Question: What is the latest position with the ground, is it looking good?

Tim Packwood – "Luckily so far, touchwood, we haven't had a flood come across the ground. It was very warm and dry from October through until Christmas and the grass on the square, outfield and net area has come back really well.

"Since Christmas we've had quite a few frosts and it has turned pretty damp. It is looking good out there although we've not been able to get near the square for four or five weeks.

"It is crying out for a bit of fertiliser just to give it a bit of a feed and a bit of perk-up but, like I said, I've got to be happy because so far we've been flood free."

Question: So what is the next step now?

Tim Packwood: "The plan is to have the verti drain of the outfield (to allow oxygen into the roots).

"As of next week, we will start to cover over four bays (wickets) in a forty foot area in the net area because the lads report back of March 22.

"We need that length of time to be able to start to keep it dry. We will start with the light rollers next week, pre-season rolling, that area in the nets to get it ready for when the players want to use it.

"We've got a bit more time as regards the square because we don't play our first home game until the back end of April.

"We will put a little bit of fertiliser out there and probably just stay off that for another couple of weeks, let the fertiliser kick in and strengthen the grass a little bit, before we actually get underway doing things in the middle."

Question: So overall you are happy with how things are going?

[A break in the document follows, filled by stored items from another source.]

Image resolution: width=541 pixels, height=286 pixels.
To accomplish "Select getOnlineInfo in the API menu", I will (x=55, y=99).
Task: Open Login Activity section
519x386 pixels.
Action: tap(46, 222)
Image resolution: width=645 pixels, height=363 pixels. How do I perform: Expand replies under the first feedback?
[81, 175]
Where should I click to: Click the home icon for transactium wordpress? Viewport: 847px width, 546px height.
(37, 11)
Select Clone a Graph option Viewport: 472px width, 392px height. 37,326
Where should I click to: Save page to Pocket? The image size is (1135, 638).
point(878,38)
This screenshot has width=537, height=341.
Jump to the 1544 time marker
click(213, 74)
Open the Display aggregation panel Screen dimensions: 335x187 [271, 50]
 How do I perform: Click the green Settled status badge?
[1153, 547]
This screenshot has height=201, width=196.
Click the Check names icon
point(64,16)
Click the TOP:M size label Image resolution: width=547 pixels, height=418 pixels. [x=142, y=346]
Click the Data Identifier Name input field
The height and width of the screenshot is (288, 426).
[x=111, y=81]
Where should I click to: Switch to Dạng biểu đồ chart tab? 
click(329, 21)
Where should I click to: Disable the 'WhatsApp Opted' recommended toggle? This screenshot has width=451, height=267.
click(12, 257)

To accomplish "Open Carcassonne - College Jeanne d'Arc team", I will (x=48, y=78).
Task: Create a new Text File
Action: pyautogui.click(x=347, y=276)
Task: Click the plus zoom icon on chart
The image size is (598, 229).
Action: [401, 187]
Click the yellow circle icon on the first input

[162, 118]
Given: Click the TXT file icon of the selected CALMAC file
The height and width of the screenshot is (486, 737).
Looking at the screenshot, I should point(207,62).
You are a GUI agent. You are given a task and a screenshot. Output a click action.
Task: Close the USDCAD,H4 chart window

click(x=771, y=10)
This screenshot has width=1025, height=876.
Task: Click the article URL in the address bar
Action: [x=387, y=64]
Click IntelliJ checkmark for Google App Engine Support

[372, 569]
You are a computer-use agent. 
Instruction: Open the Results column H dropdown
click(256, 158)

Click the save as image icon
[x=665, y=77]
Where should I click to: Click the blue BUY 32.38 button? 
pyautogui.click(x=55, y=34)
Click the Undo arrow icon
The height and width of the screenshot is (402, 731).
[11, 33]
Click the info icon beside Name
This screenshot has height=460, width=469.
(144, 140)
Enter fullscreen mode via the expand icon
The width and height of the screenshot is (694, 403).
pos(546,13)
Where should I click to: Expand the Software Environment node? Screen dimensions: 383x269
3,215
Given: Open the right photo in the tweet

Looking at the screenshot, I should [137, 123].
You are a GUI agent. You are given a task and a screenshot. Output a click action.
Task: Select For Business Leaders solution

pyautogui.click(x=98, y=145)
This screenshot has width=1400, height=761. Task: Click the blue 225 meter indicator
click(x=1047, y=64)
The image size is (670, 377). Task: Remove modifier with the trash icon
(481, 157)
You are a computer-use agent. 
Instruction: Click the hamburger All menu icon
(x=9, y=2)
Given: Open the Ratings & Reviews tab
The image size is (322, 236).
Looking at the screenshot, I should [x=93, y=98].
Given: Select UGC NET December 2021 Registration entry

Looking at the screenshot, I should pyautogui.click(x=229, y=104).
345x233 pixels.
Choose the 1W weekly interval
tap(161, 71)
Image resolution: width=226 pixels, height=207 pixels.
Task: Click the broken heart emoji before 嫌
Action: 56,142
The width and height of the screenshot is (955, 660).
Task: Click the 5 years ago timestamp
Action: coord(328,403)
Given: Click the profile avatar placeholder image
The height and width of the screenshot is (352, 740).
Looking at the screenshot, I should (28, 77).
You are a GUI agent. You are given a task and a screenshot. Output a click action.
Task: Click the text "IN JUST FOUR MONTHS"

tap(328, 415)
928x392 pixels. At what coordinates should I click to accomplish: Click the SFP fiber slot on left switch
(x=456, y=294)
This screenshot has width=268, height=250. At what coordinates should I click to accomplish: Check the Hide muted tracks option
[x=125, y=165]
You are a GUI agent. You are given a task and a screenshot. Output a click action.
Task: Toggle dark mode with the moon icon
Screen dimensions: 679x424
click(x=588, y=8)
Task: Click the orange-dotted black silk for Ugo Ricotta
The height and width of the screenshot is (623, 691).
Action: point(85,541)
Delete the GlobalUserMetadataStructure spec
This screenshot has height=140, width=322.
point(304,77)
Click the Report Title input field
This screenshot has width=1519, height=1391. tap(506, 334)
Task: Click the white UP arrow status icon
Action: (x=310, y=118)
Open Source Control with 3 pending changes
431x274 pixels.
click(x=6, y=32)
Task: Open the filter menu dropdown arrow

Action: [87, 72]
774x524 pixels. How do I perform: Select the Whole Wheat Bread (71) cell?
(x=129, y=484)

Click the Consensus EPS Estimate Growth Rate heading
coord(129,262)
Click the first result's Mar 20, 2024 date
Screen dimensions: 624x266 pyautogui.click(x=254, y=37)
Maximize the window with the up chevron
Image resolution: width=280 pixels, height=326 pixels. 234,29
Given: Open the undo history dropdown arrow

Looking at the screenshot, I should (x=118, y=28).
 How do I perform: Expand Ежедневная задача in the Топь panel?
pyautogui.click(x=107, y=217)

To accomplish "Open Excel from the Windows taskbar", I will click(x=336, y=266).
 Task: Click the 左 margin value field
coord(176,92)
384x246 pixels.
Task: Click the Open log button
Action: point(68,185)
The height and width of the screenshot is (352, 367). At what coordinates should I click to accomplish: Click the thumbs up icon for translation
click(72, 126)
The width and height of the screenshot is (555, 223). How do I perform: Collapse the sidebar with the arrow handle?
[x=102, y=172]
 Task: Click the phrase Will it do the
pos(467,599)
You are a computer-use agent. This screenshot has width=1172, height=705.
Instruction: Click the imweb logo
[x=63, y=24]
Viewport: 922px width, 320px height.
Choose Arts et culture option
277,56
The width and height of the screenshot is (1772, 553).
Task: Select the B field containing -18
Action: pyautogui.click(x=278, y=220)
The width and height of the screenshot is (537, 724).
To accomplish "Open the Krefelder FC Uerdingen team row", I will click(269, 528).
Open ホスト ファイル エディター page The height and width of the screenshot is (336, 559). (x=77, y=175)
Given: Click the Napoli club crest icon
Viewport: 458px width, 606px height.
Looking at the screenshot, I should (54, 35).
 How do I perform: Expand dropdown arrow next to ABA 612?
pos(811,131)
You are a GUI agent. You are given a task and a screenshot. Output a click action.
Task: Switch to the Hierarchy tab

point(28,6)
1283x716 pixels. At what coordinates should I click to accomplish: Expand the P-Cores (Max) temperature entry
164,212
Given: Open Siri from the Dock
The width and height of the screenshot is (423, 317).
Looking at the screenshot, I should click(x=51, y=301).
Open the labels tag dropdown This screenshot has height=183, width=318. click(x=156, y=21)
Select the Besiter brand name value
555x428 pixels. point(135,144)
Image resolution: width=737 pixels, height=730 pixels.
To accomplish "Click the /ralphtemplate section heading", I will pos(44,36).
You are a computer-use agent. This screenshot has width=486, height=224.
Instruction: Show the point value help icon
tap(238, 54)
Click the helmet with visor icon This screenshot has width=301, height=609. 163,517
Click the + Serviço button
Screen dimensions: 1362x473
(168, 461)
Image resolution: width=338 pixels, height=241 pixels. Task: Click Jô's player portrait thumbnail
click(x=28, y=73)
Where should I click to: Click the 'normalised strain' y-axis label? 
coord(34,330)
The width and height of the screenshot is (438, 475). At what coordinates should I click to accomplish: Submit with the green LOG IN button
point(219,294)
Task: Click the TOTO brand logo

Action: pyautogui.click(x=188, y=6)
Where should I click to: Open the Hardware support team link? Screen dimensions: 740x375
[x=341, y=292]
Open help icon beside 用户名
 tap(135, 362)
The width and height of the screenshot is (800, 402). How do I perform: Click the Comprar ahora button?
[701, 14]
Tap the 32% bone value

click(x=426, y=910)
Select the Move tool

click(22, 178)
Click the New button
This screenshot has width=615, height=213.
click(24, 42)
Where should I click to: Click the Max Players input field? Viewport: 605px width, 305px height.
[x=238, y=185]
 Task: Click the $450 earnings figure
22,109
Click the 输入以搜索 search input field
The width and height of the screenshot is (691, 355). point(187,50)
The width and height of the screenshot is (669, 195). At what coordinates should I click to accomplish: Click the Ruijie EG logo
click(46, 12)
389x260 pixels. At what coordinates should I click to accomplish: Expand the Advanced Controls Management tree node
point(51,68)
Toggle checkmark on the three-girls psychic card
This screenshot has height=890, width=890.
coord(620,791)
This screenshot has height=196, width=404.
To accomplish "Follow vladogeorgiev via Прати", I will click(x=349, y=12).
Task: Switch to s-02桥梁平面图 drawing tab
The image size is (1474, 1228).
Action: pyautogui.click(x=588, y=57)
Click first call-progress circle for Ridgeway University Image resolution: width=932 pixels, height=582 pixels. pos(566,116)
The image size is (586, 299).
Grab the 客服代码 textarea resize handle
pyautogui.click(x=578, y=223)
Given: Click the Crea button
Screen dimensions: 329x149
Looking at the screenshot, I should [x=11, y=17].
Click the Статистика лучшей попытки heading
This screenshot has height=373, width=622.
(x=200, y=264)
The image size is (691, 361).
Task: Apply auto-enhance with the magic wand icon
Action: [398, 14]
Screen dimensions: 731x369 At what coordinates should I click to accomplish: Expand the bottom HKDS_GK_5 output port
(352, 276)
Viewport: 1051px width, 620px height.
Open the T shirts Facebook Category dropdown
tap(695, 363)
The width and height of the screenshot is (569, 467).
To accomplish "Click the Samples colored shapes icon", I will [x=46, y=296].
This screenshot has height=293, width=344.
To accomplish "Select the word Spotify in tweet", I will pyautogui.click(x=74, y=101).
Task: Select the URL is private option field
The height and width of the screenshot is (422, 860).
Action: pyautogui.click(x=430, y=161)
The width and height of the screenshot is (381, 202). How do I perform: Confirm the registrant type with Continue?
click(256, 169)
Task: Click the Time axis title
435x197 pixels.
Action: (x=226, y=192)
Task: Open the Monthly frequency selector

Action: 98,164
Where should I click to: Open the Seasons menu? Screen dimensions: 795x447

Tim Packwood: "Yes, there are a couple of areas we might have to over-seed on the square where it was a little bit of a dry spell and then we had some heavy rain which just washed away a bit of the seed about.

"But I've got to be happy because this week exactly a year ago the water had just come completely across the ground.

"I always say 'wouldn't it be nice not to have a flood' so at this stage, to have got to so far with no flooding, I'm definitely happy."

Question: It would be the second winter out of three with no flooding?

Tim Packwood: "I'm not going to say it makes the job easy but it does obviously make it easier that you haven't then got to worry about over-seeding and hoping that grass will come through on wickets in time to play on them.

"You could look at the square now and pick anyone of 15 wickets to play your first game of the season on."

Question: Last year was a new challenge for all groundsmen with the new 'toss' rule. How did that effect preparations for you?

Tim Packwood: "I think it worked pretty well to be fair. I think at the start of the season coaches, directors of cricket and groundsmen generally probably aired a little bit on the side of caution and the wickets probably were a bit bland.

"But as the season progressed, everyone got used to the new rule and we were starting to leave a little bit more grass on, again not probably as much as when there was the toss.

"It made for entertaining cricket towards the middle and back end of the season.

"Again, you want to leave that bit of live grass on so the ball carries through but you also don't want to leave too much on so opposition benefit, put you into bat and you are five wickets down for nothing at lunch-time."